È sulla base di questo discorso, sostenuto dalla più complessa costruzione ideologica della “guerra umanitaria”, che si promosse l’aggressione militare della primavera 1999 contro la Jugoslavia, rispetto alla quale né il presidente del consiglio Prodi, né l’attuale ministro degli esteri, e nel ’99 presidente del consiglio, Massimo d’Alema, hanno manifestato la sia pur minima autocritica, rivendicando anzi con pervicacia la giustezza di quella devastante guerra.

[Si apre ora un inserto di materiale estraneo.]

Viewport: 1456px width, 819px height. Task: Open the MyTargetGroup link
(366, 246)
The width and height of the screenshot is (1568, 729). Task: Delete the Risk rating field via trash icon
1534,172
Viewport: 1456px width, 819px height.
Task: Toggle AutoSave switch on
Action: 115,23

Sulle cui conseguenze vi è un colpevole silenzio e disattenzione anche da parte della sinistra alternativa. In particolare – salvo qualche eccezione – sulla situazione in Kosovo si tace: eppure si tratta della vita di centinaia di migliaia di persone che subiscono oggi condizioni infami. Alla presenza delle forze militari della KFOR (prevalentemente paesi NATO) e dell’UNMIK, il Kosovo sotto protettorato ONU si è trasformato in una gabbia a cielo aperto per le poche decine di migliaia di serbi e rom rimasti. Oltre 300.000 hanno dovuto abbandonare, sotto la violenza del nazionalismo estremista albanese espresso dall’UCK, la terra che abitavano. I serbi sono costretti a vivere in condizioni di estrema insicurezza, sono continuamente oggetto di attacchi e violenze, sono discriminati nell’accesso al lavoro e alle cure mediche, sono privati dell’uso della propria lingua negli uffici pubblici, nei tribunali, nelle istituzioni. Il pogrom antiserbo del marzo 2004 ha provocato decine di morti e migliaia di feriti, costretto alla fuga altre migliaia di serbi, bruciato e saccheggiato le loro case e i luoghi della memoria e della cultura come i preziosi monasteri medievali. Dove sono finiti i difensori dei “diritti umani”?

In violazione della risoluzione 1244/99 dell’ONU, le potenze che nel 1999 scatenarono la guerra contro la Jugoslavia (e tra esse ebbe un ruolo decisivo il nostro paese allora guidato dal governo D’Alema), si apprestano a dare origine ad un nuovo microstato etnicamente puro. La formalizzazione internazionale dell’indipendenza del Kosovo significherà con ogni probabilità l’espulsione massiccia di tutti i serbi rimasti: l’Onu, in previsione di ciò che potrebbe accadere non appena tagliato definitivamente il cordone ombelicale che lega il Kosovo alla Serbia ha già preparato un piano di evacuazione per 70.000 persone. L’ulteriore spezzettamento di quella che fu la Jugoslavia – con la recentissima secessione del Montenegro e l’annunciata formazione di uno stato monoetnico del Kosovo – non favorisce i processi di pace.

Il PRC che – unico sulla scena italiana – si oppose alla “guerra umanitaria” del 1999, non può oggi chiudere gli occhi sulla drammatica situazione dei Balcani. Vanno avviate campagne di sensibilizzazione di massa sul silenzioso etnocidio in corso in Kosovo e, attraverso i nostri rappresentanti nelle istituzioni – in particolare nel parlamento e governo nazionali e nelle regioni – va sviluppata una politica che contrasti ulteriori processi di frantumazione della ex Jugoslavia e tuteli i diritti delle minoranze del Kosovo a ritornare nella loro terra e a vivere una vita dignitosa e sicura in una regione effettivamente multietnica.